Please restate the data word for word.

=== Section Start ===

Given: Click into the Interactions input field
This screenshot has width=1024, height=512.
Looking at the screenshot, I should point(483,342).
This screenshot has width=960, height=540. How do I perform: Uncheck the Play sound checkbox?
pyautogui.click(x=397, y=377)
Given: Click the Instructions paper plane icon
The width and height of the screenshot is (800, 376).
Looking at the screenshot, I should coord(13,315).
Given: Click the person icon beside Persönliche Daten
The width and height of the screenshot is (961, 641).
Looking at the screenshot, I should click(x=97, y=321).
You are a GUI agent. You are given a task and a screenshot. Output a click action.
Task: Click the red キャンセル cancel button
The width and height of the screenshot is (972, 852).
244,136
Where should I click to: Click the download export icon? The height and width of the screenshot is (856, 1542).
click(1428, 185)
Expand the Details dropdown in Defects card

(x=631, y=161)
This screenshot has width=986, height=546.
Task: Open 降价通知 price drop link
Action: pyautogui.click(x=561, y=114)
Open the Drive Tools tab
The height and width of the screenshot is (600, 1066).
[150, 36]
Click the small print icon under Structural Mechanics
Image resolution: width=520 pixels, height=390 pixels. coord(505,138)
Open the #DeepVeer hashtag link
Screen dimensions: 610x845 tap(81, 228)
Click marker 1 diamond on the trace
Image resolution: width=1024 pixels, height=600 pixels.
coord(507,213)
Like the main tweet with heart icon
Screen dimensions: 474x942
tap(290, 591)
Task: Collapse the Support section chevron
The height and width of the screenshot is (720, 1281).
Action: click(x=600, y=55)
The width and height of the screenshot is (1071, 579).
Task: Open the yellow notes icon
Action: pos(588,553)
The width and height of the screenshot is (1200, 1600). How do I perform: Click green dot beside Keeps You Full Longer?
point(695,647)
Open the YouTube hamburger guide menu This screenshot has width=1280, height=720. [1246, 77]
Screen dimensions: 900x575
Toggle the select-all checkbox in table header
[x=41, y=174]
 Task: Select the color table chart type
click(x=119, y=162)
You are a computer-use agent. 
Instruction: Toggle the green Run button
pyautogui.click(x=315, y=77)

=== Section End ===

[Result below]
Given: Click into the Interactions input field
This screenshot has width=1024, height=512.
Looking at the screenshot, I should point(483,342).
This screenshot has width=960, height=540. How do I perform: Uncheck the Play sound checkbox?
pyautogui.click(x=397, y=377)
Given: Click the Instructions paper plane icon
The width and height of the screenshot is (800, 376).
Looking at the screenshot, I should coord(13,315).
Given: Click the person icon beside Persönliche Daten
The width and height of the screenshot is (961, 641).
Looking at the screenshot, I should click(x=97, y=321).
You are a GUI agent. You are given a task and a screenshot. Output a click action.
Task: Click the red キャンセル cancel button
The width and height of the screenshot is (972, 852).
244,136
Where should I click to: Click the download export icon? The height and width of the screenshot is (856, 1542).
click(1428, 185)
Expand the Details dropdown in Defects card

(x=631, y=161)
This screenshot has width=986, height=546.
Task: Open 降价通知 price drop link
Action: pyautogui.click(x=561, y=114)
Open the Drive Tools tab
The height and width of the screenshot is (600, 1066).
[150, 36]
Click the small print icon under Structural Mechanics
Image resolution: width=520 pixels, height=390 pixels. coord(505,138)
Open the #DeepVeer hashtag link
Screen dimensions: 610x845 tap(81, 228)
Click marker 1 diamond on the trace
Image resolution: width=1024 pixels, height=600 pixels.
coord(507,213)
Like the main tweet with heart icon
Screen dimensions: 474x942
tap(290, 591)
Task: Collapse the Support section chevron
The height and width of the screenshot is (720, 1281).
Action: click(x=600, y=55)
The width and height of the screenshot is (1071, 579).
Task: Open the yellow notes icon
Action: pos(588,553)
The width and height of the screenshot is (1200, 1600). How do I perform: Click green dot beside Keeps You Full Longer?
point(695,647)
Open the YouTube hamburger guide menu This screenshot has width=1280, height=720. [1246, 77]
Screen dimensions: 900x575
Toggle the select-all checkbox in table header
[x=41, y=174]
 Task: Select the color table chart type
click(x=119, y=162)
You are a computer-use agent. 
Instruction: Toggle the green Run button
pyautogui.click(x=315, y=77)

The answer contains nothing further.